§ **AUFGABE 1**: Schreib aus den Zeilen, die auf den Textauszug folgen, alles von der Zeile mit „For every named“ bis hinunter zur Zeile mit „Accessibility“ unverändert ab. Beide Zeilen gehören dazu.

§ **AUSZUG ZUM LESEN**:
::::

Genau wie Breivik beruft sich Tarrant  auf zentrale ideologische Versatzstücke der sogenannten Neuen Rechten. Neue Rechte, das ist die beschönigende Bezeichnung für die modernisierten  faschistischen Bewegungen, die sich im äußeren Habitus und durch eine vorsichtige Sprache von den klassischen alten faschistischen und nazistischen Bewegungen abgrenzen.  

Kern- und Angelpunkt des Pamphlets des Mörders von Christchurch ist die These vom großen Austausch. Diese aus Frankreich importierte Theorie der extremen Rechten (erstmals formuliert von Renaud Camus) ist  das zentrale Agitationsthema der Identitären Bewegung Österreichs (IBÖ). Sogenannte “globalistische und multikulturelle kulturmarxistische” Politiker versuchen, die weiße europäische Rasse durch gezielte Massenimmigration aus der arabischen Welt und aus Afrika zu zerstören.

::::

§ **ZEILEN ZUR AUFGABE**:
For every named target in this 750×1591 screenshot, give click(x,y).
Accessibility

::::

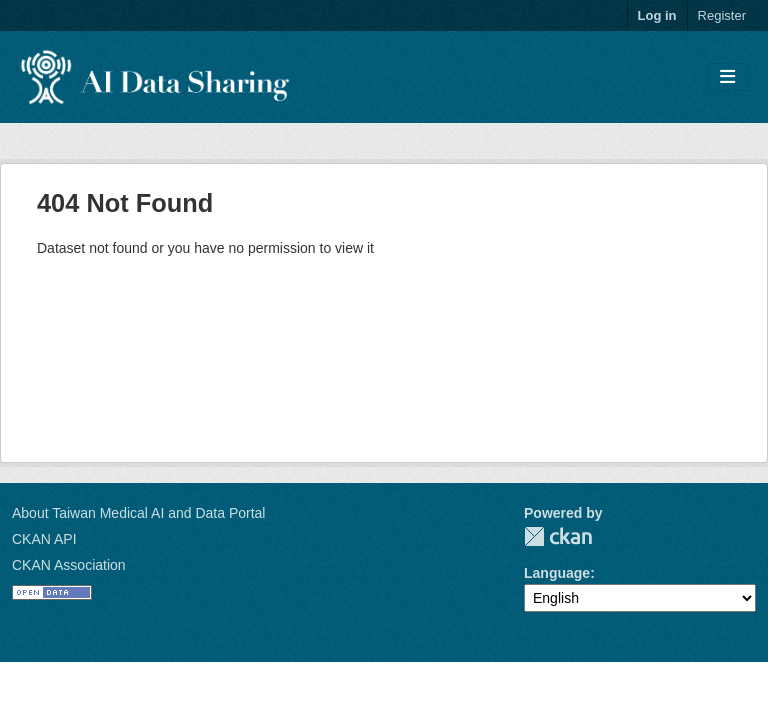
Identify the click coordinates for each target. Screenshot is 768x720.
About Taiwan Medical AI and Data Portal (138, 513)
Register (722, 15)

::::

§ **AUFGABE 2**: Setze bitte den Text über die Neue Rechte und die These vom großen Austausch nach seinem letzten Satz fort.

§ **ANTWORT 1**:
For every named target in this 750×1591 screenshot, give click(x,y).
Accessibility

§ **ANTWORT 2**:
Bei der Verbreitung dieser apokalyptischen Vision sind sich, Nationalismus hin oder her, “neue Rechte” und alte Faschisten aller Kontinente einig. “Alt-Right” Blogerinnen und Blogger in den USA (also in der Regel Vertreter_innen eines evangelikal lackierten weißen Rassismus und rabiaten Antikommunismus) verbreiten die Geschichte vom “Großen Austausch” ebenso wie englische Faschisten.

Das Angstmacher-Szenario wird vor allem vom Führer der österreichischen Identitären, Martin Sellner, in Videos, via Twitter  und Veröffentlichungen in einschlägigen neurechten Publikationen verbreitet. Damit hat er auch bei den Alt-Rightists Erfolg – seine Verlobte, Britanny Pettibone, ist eine der bekanntesten rassistischen Blogerinnen in den USA, die kanadische Faschistin Laureen Southern durfte mit den Idis bei deren menschenfeindlicher Aktion im Mittelmeer mit an Bord kommen. Mit großem Bedacht wählt der IBÖ-Führer  seine Worte so, dass er immer gerade noch am Wiederbetätigungsparagraphen vorbei schrammt.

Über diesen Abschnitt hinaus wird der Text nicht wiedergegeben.